First, some background. The “start page”, which makes a lot of sense in Firefox, never made a huge amount of sense to me in Thunderbird. In particular, it’s shown only when a folder is selected, and no message is selected. That’s hardly a logical time to show the (colorful, pretty, but fairly useless) page we show now. Instead, why not show information about the selected folder, and help people who clearly intended to select a folder, so most likely wanted to do something related to that folder!

We could still use a small part of the pane to display interesting news snippets, as a way of keeping users aware of new developments, such as new add-ons that we want to promote, or Mozilla events. In fact, by making that page useful, we’re more likely to get people to read a sentence or two which might change periodically, as opposed to changing a page that is so big, wordy and useless, that I suspect most users are completely blind to it.

A couple of days later, we have an early patch, which feels pretty compelling to me:

  • It summarizes critical data about the folder (name, number of messages, number of unread messages);
  • if you were recently reading that folder, it points out the last message you were reading, so you can quickly find it again;
  • it shows you a few of the messages that are most likely of interest (because they’re unread or starred);
  • and finally it gives some information about the activity in the folder: a histogram showing activity over the last 52 weeks, and most prolific authors and most active threads during that same period.

For example:

Folder summary

The icing on the cake is that if you hover over an author or a thread title, it will highlight when those messages occurred in the histogram (in this case, the “An alternate take on HTML 5” thread).

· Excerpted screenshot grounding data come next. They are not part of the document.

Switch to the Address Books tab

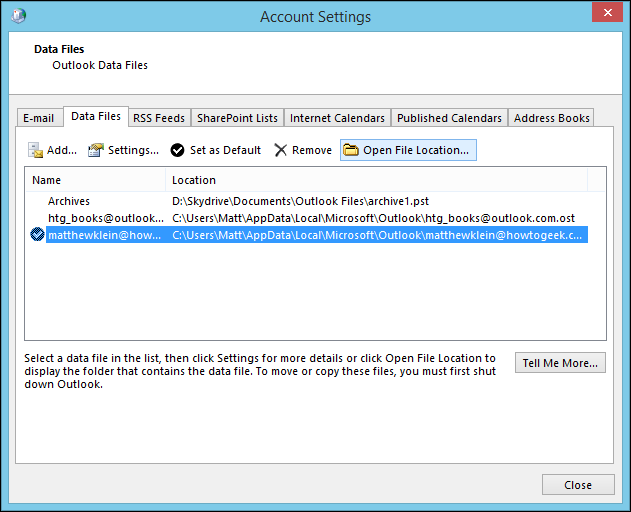pos(551,118)
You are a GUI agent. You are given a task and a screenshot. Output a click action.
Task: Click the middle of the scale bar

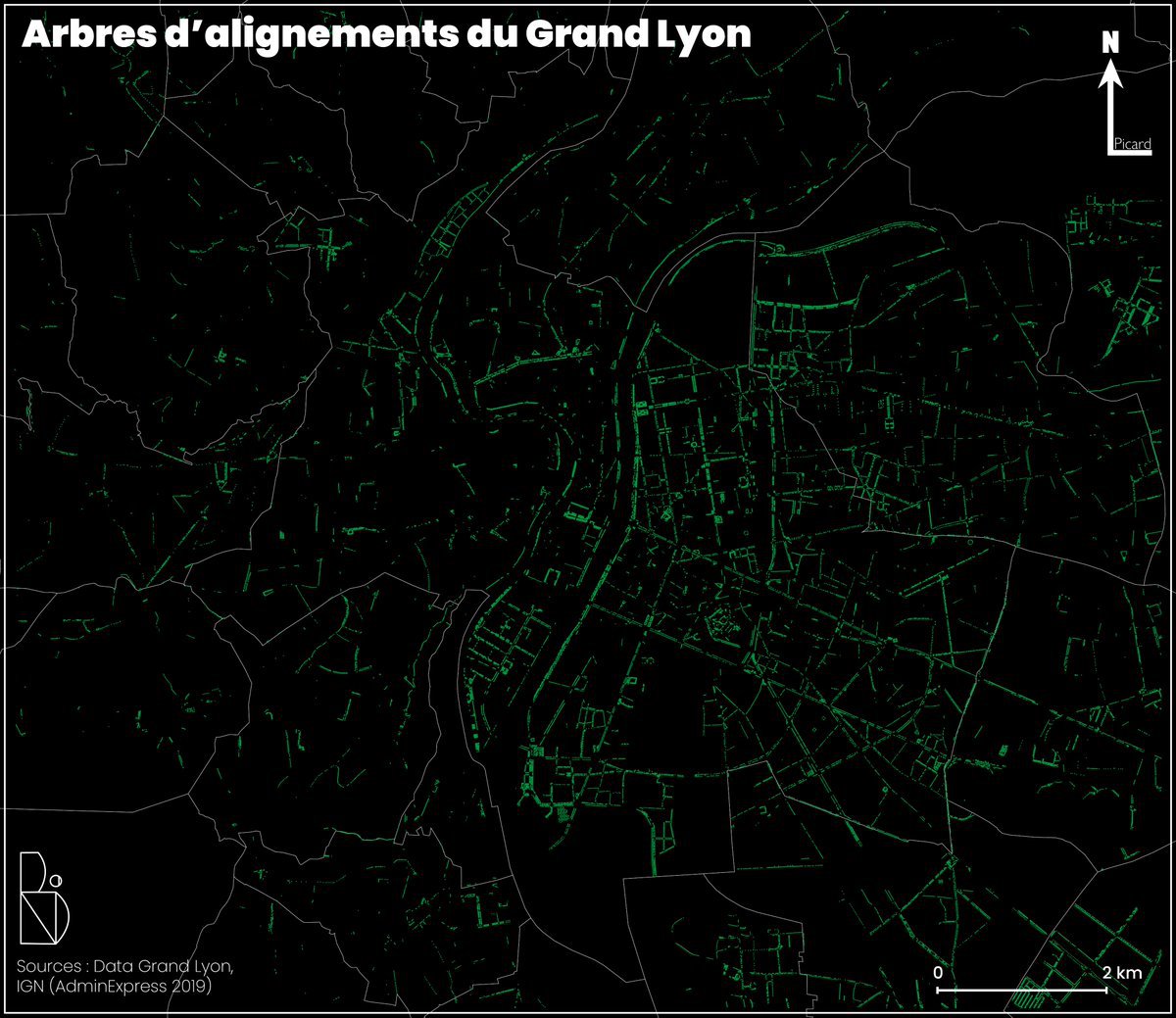click(1022, 991)
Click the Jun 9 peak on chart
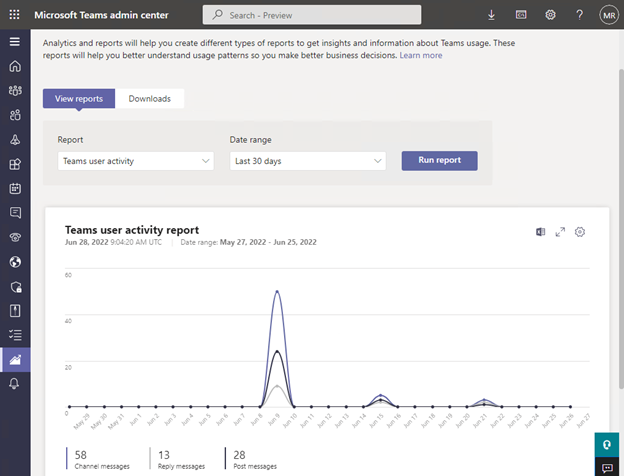This screenshot has height=476, width=624. tap(277, 292)
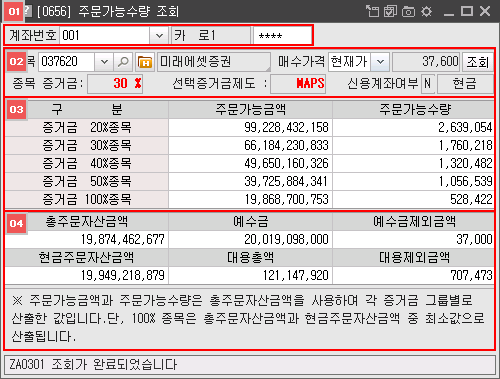Screen dimensions: 500x379
Task: Maximize the window from title bar
Action: click(467, 11)
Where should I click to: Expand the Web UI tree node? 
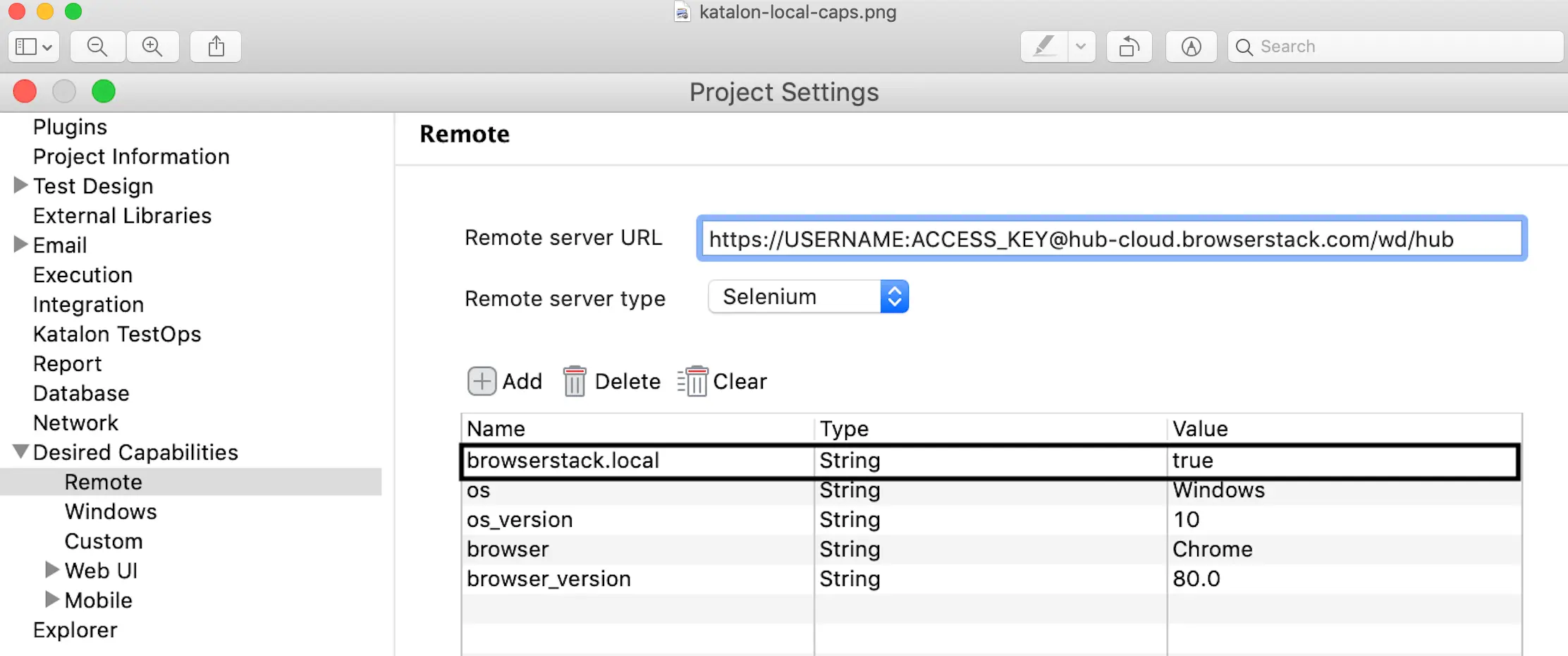(51, 569)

Readers of m.d.platform won’t be surprised at any of the names that show up above!

There are lots of possible additions: Some of the ones we’ve thought of include:

  • showing how much disk space is used by the folder
  • showing the “largest” messages
  • showing the status of autosync/indexing jobs

Note: this hasn’t been through a visual design phase yet — the look will change, once someone who knows what they’re doing has a chance to make it nicer! There’s also a lot of work to do to make sure that it does the right thing for saved searches, smart folders, etc. And yes, we’ll make it optional, just like the start page is now.

I’ve been playing with it for only a little bit, and it’s fascinating how interesting it is to get some data on one’s email. For example, I more-or-less follow a small-inbox model, where emails don’t stay in my inbox if I can avoid it — they get deleted, or archived. As a result, the sparkline for my inbox is:

inbox sparkline

which isn’t as short as it should be, telling me pretty quickly that I have some old messages that need attention. It’ll be interesting to see what else we learn from these kinds of simple personal analytics.

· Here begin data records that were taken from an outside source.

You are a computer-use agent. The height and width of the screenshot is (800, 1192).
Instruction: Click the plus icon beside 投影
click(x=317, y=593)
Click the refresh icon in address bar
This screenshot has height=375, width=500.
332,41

What other kinds of visualizations, summaries, and analysis would you like to see in Thunderbird, or in add-ons?

[Update]: I liked the idea that a commenter suggested of showing what tags were in use in the folder, so I had some fun, first with a “tagpie”, which proved mostly useless, just like most piecharts; then with a “tagdots” small-multiples visualization:

tagpies, tagdots, sparklines oh my!

I don’t think the tagpie is worth keeping, but the dots are tempting. As an aside, the Protovis library really is as easy to use as I’d hoped.